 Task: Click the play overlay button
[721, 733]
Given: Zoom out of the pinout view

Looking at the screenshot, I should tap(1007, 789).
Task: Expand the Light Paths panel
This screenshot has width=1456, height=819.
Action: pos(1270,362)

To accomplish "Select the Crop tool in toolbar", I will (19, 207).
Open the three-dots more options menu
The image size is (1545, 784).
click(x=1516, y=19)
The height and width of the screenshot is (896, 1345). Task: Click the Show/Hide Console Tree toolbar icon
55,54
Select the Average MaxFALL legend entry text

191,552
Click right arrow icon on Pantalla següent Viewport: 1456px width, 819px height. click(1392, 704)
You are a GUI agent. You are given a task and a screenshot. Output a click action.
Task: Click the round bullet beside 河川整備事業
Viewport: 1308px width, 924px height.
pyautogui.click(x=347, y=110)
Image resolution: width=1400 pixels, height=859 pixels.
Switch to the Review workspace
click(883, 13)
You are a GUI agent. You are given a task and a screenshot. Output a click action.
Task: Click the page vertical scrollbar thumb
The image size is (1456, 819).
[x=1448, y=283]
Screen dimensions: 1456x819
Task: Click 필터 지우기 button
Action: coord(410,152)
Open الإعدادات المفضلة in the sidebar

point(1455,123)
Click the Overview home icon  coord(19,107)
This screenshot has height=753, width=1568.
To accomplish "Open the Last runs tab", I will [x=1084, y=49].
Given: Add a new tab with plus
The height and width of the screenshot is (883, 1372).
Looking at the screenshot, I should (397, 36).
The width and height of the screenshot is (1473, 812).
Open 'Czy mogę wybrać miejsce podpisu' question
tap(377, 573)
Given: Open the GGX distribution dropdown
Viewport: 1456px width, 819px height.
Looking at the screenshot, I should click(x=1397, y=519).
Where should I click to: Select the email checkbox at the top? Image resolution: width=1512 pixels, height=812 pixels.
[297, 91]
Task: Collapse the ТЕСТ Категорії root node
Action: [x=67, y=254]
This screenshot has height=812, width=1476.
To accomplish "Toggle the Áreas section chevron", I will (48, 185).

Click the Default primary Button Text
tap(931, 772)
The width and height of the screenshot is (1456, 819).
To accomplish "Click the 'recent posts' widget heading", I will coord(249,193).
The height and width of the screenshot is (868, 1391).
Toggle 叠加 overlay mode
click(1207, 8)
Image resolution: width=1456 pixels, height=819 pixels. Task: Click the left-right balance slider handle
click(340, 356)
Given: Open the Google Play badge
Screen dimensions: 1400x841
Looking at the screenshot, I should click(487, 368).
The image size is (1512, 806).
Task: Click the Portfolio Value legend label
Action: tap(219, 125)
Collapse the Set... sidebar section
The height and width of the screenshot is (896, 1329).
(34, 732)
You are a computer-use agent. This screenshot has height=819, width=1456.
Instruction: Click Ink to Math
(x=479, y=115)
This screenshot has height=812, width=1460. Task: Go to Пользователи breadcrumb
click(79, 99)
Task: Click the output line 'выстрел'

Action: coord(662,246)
__________________________________________________
INSTRUCTIONS TO FOLLOW ::
Could you copy every record above exactly as it stands?

RESPONSE BELOW ::
 Task: Click the play overlay button
[721, 733]
Given: Zoom out of the pinout view

Looking at the screenshot, I should tap(1007, 789).
Task: Expand the Light Paths panel
This screenshot has width=1456, height=819.
Action: pos(1270,362)

To accomplish "Select the Crop tool in toolbar", I will (19, 207).
Open the three-dots more options menu
The image size is (1545, 784).
click(x=1516, y=19)
The height and width of the screenshot is (896, 1345). Task: Click the Show/Hide Console Tree toolbar icon
55,54
Select the Average MaxFALL legend entry text

191,552
Click right arrow icon on Pantalla següent Viewport: 1456px width, 819px height. click(1392, 704)
You are a GUI agent. You are given a task and a screenshot. Output a click action.
Task: Click the round bullet beside 河川整備事業
Viewport: 1308px width, 924px height.
pyautogui.click(x=347, y=110)
Image resolution: width=1400 pixels, height=859 pixels.
Switch to the Review workspace
click(883, 13)
You are a GUI agent. You are given a task and a screenshot. Output a click action.
Task: Click the page vertical scrollbar thumb
The image size is (1456, 819).
[x=1448, y=283]
Screen dimensions: 1456x819
Task: Click 필터 지우기 button
Action: coord(410,152)
Open الإعدادات المفضلة in the sidebar

point(1455,123)
Click the Overview home icon  coord(19,107)
This screenshot has height=753, width=1568.
To accomplish "Open the Last runs tab", I will [x=1084, y=49].
Given: Add a new tab with plus
The height and width of the screenshot is (883, 1372).
Looking at the screenshot, I should (397, 36).
The width and height of the screenshot is (1473, 812).
Open 'Czy mogę wybrać miejsce podpisu' question
tap(377, 573)
Given: Open the GGX distribution dropdown
Viewport: 1456px width, 819px height.
Looking at the screenshot, I should click(x=1397, y=519).
Where should I click to: Select the email checkbox at the top? Image resolution: width=1512 pixels, height=812 pixels.
[297, 91]
Task: Collapse the ТЕСТ Категорії root node
Action: [x=67, y=254]
This screenshot has height=812, width=1476.
To accomplish "Toggle the Áreas section chevron", I will (48, 185).

Click the Default primary Button Text
tap(931, 772)
The width and height of the screenshot is (1456, 819).
To accomplish "Click the 'recent posts' widget heading", I will coord(249,193).
The height and width of the screenshot is (868, 1391).
Toggle 叠加 overlay mode
click(1207, 8)
Image resolution: width=1456 pixels, height=819 pixels. Task: Click the left-right balance slider handle
click(340, 356)
Given: Open the Google Play badge
Screen dimensions: 1400x841
Looking at the screenshot, I should click(487, 368).
The image size is (1512, 806).
Task: Click the Portfolio Value legend label
Action: tap(219, 125)
Collapse the Set... sidebar section
The height and width of the screenshot is (896, 1329).
(34, 732)
You are a computer-use agent. This screenshot has height=819, width=1456.
Instruction: Click Ink to Math
(x=479, y=115)
This screenshot has height=812, width=1460. Task: Go to Пользователи breadcrumb
click(79, 99)
Task: Click the output line 'выстрел'

Action: coord(662,246)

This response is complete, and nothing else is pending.